1:11 The toddler wants to go outside, but I need to check the discussion forums in my classes. She wanders over to the window and bangs on it, while I load up Blackboard.
1:46 Only 45 minutes before we need to load up in the car. Of course the toddler needs a fresh outfit. This one is smeared with the beans from her sister’s lunch.
2:06 I decide to load them up a bit early. It takes a half an hour to get anywhere anyway, and this way we will have enough time to run through McDonald’s for an afternoon snack. Elder daughter grabs her Kindle to read in the car.
2:33 The toddler is screaming loudly, when we drive through McDonald’s. Of course. I order an extra small french fry, in hopes that she’s just cranky because she’s hungry.
2:40 Having devoured the french fries, the toddler has fallen asleep. Unfortunately, I have to wake her up in 15 minutes to walk her sister in to therapy.
2:55 Everybody out of the car. I snuggle the cranky sleepy toddler in the mei tai so I can have my hands free while we walk in.
3:00 Big sister dropped off, we wait in the waiting room. I wonder how often they clean the toys, and make polite conversation with the clearly harassed mother of two. Hers look 3.5 and 2, if I had to guess. She’s got fabulous hair.
3:30 Big sister is finished, time to load everybody back into the car, so I can go home and make dinner. I belatedly remember Latin, but I can’t figure out how to pause the CD in the car, and they speak so fast, I’m not sure it’s useful.
4:00 Time for dinner. Too hot for the planned Salisbury steak, I decide to make spaghetti Carbonara. It’s not much lighter, but it’s quick. Plus, I have ham that needs to be eaten, and as expensive as that was, it’d be a shame to waste it.
4:07 Thank goodness DH arrived home. He takes cranky hungry toddler, while I chop ham, and eldest daughter complains about being bored.
4:27 Spaghetti is boiling, so I quickly write up the recipe as a possible submission to the faculty blog.
4:53 Dinner is on the table and so is the toddler. I call eldest daughter away from the computer, asking her to tell my mom that dinner is ready. She’d arrived home from work while I was cooking, but I’ve not yet talked to her today.
5:01 Why does eldest child not want to eat this?! She gobbled it down last week!
5:03 My mother asks me if there’s egg in the sauce. Of course there is. “Why are you letting her eat it?” Bad Mommy. I had forgotten that the allergist recommended the toddler avoid egg. sigh
5:45 Everyone has drifted away from the table, but I’m not clearing it. I need to check my email, and frankly, I’m tired. Dear Husband has gone outside with the girls, so I take a moment to call a potential Birth To Three client, review a specialty developmental assessment with my mother, balance the bank account, and return parent email.

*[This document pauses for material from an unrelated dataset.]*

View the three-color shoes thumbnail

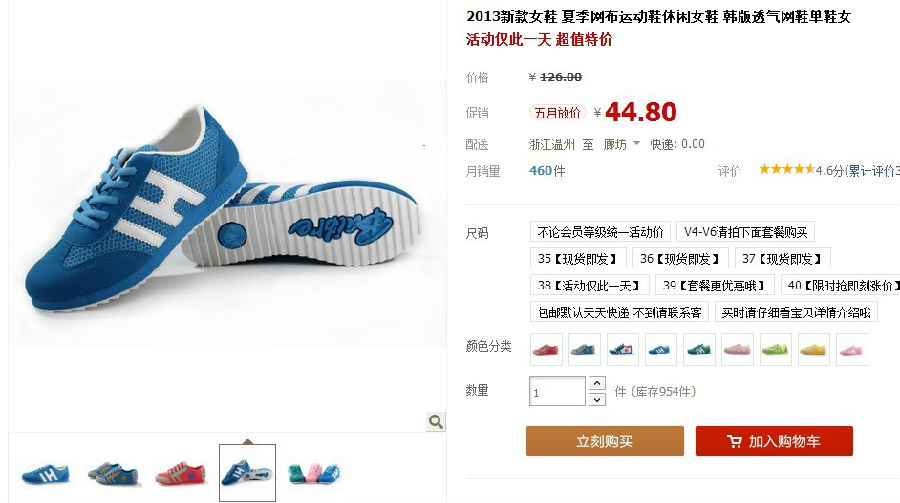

6:37 I venture on the back porch, where Dear Husband and I have a tense discussion about the need to replace our 15-year-old car. The girls are filthy, and are going to need baths.
7:09 I vegetate on Facebook while Dear Husband runs a bath for the girls.

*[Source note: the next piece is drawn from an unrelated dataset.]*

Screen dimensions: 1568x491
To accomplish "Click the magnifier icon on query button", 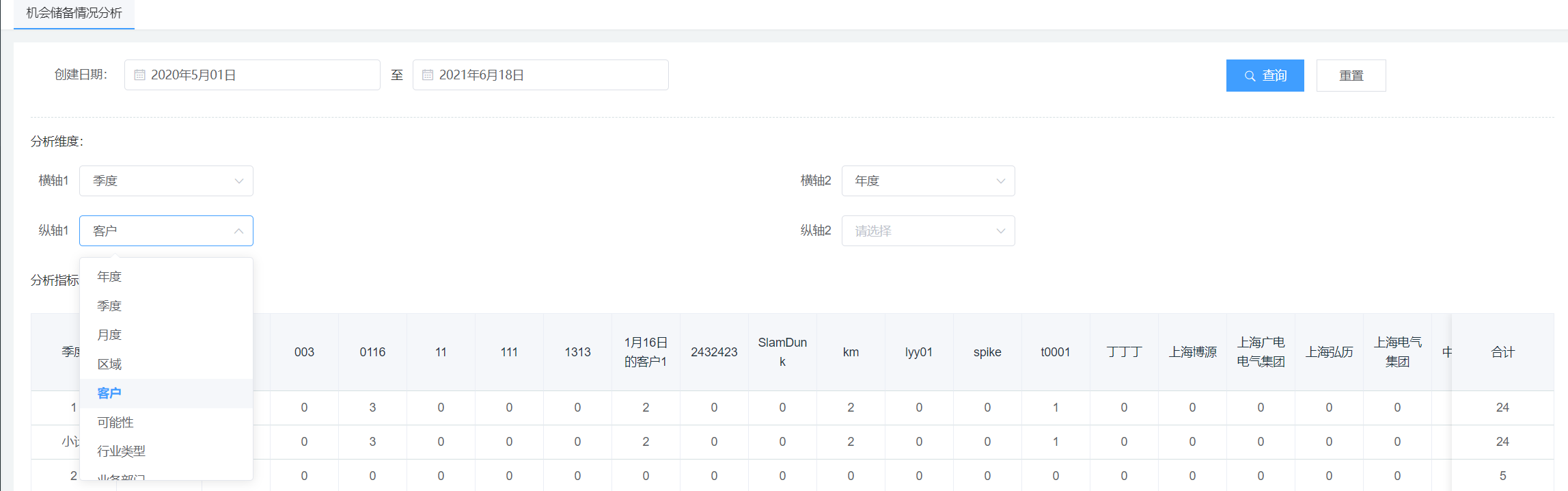I will point(1250,76).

7:29 I commence operation Scrub The Children. This is a complex, multi-part operation with up to four different players, which can easily take an hour.
8:34 I decide I need a shower.
9:06 Time to nag eldest child to brush her teeth.

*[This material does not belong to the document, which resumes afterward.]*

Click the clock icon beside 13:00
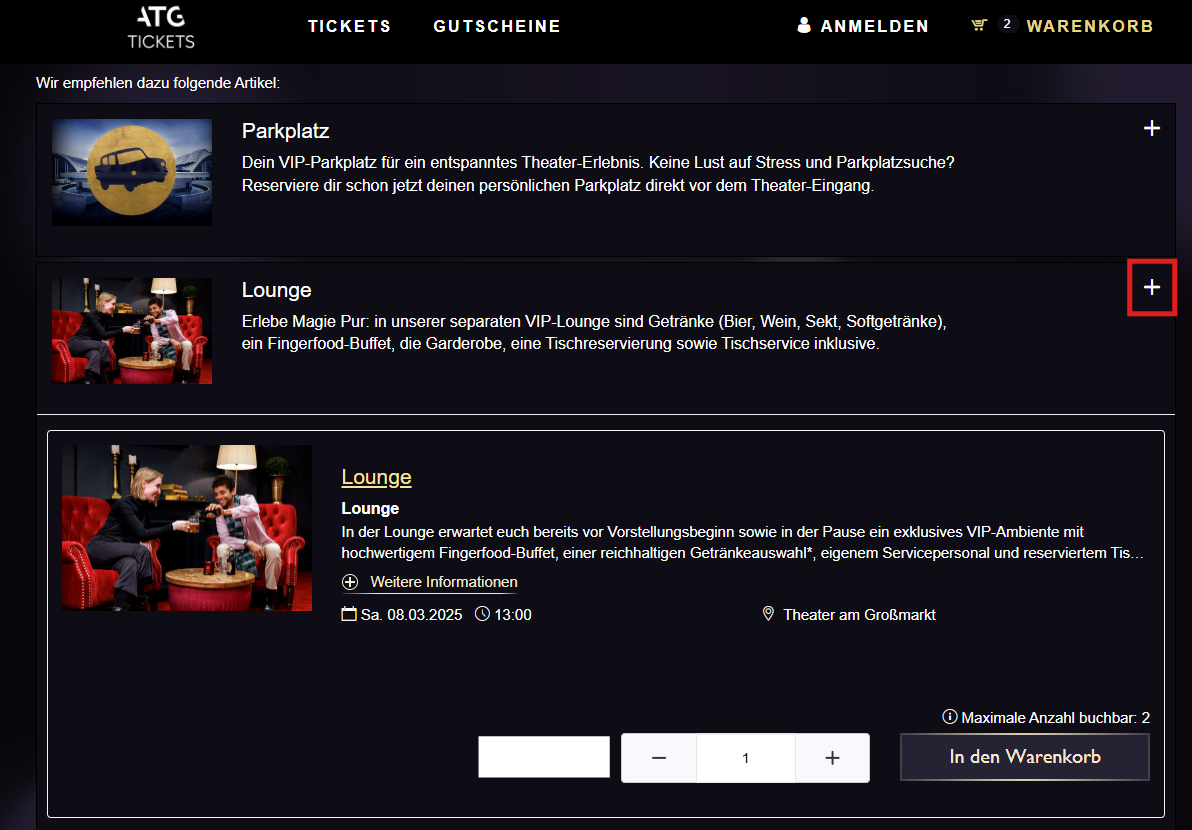 [x=482, y=614]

9:16 I try to quickly return a parent email, only to realize I’ve lost an important file. It takes me a good 25 minutes to find it, while Dear Husband wrangles the children into pajamas.
9:45 I attempt to nurse the toddler to sleep, but she’s discovered that Daddy is awake in the next room, reading science to her sister, and she wants no part of a boring, dark room with Mommy. Three tries are required before she finally falls asleep.
10:46 Dear Husband finally slips into bed with me, but we’re both so fried, we putter on electronic devices instead of talking.
11:30 I shut off my Kindle, as Allan Bloom is no longer making sense.